_Action item_
Scan the records for "agent" and copy each line that contains it.

+---+

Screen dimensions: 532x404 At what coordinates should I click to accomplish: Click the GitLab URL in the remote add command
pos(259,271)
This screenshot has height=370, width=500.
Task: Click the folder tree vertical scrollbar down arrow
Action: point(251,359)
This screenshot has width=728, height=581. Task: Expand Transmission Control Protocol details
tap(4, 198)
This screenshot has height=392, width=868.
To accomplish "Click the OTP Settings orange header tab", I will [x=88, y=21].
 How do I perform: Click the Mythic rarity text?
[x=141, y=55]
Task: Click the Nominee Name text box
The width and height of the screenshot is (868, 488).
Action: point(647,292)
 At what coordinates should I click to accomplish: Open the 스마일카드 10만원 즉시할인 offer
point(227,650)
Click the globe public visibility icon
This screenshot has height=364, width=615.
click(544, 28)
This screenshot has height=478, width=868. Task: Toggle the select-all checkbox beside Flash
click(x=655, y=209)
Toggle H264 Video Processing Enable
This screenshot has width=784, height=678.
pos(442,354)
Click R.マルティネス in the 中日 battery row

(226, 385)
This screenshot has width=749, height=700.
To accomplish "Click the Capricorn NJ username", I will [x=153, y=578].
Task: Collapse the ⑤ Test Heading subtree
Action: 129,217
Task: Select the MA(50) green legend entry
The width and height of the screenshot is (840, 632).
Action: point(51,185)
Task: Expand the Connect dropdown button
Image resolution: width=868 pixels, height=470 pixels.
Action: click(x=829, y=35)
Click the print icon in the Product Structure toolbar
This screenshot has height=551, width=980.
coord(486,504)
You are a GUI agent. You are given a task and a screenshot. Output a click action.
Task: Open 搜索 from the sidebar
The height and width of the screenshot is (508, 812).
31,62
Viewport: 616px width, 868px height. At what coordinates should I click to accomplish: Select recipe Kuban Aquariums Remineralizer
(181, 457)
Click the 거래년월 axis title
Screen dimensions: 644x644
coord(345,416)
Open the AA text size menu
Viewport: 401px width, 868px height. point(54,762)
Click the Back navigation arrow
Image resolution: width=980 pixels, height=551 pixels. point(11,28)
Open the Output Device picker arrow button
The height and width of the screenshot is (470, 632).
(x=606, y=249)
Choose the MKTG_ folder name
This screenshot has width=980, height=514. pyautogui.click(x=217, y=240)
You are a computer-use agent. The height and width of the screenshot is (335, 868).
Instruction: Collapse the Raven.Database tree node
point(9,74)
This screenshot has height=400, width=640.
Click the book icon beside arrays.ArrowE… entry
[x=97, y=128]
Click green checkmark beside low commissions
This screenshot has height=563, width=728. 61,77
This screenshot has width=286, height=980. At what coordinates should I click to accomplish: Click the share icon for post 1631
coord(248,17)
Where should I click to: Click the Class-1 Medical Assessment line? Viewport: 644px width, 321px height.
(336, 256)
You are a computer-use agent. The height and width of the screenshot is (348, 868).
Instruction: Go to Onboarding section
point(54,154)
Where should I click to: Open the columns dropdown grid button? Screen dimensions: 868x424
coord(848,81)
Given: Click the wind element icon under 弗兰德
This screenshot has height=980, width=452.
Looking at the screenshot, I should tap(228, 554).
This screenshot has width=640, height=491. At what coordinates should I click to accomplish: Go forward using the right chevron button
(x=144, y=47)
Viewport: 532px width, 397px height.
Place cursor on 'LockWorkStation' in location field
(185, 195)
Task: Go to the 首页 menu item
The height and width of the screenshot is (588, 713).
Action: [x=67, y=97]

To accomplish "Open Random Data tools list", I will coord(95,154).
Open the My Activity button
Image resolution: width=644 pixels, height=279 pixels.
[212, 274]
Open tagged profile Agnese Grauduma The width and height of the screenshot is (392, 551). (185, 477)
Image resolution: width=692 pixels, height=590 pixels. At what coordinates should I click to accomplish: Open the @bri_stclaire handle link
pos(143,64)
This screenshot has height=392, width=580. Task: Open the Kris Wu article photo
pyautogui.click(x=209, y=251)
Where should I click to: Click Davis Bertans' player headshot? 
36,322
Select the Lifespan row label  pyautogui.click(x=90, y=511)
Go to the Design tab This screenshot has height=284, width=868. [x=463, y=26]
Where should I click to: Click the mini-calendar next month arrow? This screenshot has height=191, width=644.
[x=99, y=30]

+---+

_Response for this exercise_
You are a GUI agent. You are given a task and a screenshot. Output a click action.
You are a computer-use agent. The height and width of the screenshot is (335, 868).
You are a computer-use agent. The height and width of the screenshot is (348, 868).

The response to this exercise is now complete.